Given instruction:
Please rewrite every line of the items, beginning at the line that has "The height and width of the screenshot is (544, 1107)." and stopping after the line that has "Action: [x=52, y=312]". Increase each coordinate in the answers by 135 and leave all other numbers unchanged.

____

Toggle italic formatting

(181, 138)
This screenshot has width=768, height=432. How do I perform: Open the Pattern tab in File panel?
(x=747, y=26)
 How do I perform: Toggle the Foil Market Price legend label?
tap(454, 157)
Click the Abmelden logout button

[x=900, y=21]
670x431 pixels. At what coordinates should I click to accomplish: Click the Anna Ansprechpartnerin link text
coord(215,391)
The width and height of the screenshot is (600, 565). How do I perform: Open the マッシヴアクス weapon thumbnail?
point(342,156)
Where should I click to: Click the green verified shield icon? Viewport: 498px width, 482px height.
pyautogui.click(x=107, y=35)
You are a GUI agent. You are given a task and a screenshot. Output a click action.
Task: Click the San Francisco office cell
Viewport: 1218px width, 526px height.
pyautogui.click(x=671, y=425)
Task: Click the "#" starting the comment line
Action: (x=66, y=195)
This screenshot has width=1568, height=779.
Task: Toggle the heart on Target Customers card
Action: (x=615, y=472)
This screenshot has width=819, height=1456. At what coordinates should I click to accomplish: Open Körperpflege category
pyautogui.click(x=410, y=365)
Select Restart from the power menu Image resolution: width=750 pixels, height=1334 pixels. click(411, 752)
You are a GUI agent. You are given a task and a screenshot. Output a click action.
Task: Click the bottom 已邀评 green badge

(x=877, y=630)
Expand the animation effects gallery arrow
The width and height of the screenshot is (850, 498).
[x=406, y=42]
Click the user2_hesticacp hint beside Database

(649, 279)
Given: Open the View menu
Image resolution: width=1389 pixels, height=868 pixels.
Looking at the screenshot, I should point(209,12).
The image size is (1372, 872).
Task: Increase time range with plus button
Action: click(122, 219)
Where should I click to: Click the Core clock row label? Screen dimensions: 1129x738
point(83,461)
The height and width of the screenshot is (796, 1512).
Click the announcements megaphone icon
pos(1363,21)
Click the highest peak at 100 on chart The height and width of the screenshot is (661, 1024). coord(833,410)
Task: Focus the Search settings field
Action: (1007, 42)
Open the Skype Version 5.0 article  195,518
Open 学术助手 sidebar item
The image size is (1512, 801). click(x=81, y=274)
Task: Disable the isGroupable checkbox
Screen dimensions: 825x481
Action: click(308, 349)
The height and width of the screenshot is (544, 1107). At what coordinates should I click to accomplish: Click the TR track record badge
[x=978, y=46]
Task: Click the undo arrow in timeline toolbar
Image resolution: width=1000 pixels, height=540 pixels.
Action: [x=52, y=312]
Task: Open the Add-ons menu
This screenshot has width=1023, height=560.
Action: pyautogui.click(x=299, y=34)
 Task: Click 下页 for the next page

____

Task answer:
The height and width of the screenshot is (544, 1107). At what coordinates should I click to accomplish: Click the TR track record badge
[x=1113, y=181]
Task: Click the undo arrow in timeline toolbar
Image resolution: width=1000 pixels, height=540 pixels.
Action: [x=187, y=447]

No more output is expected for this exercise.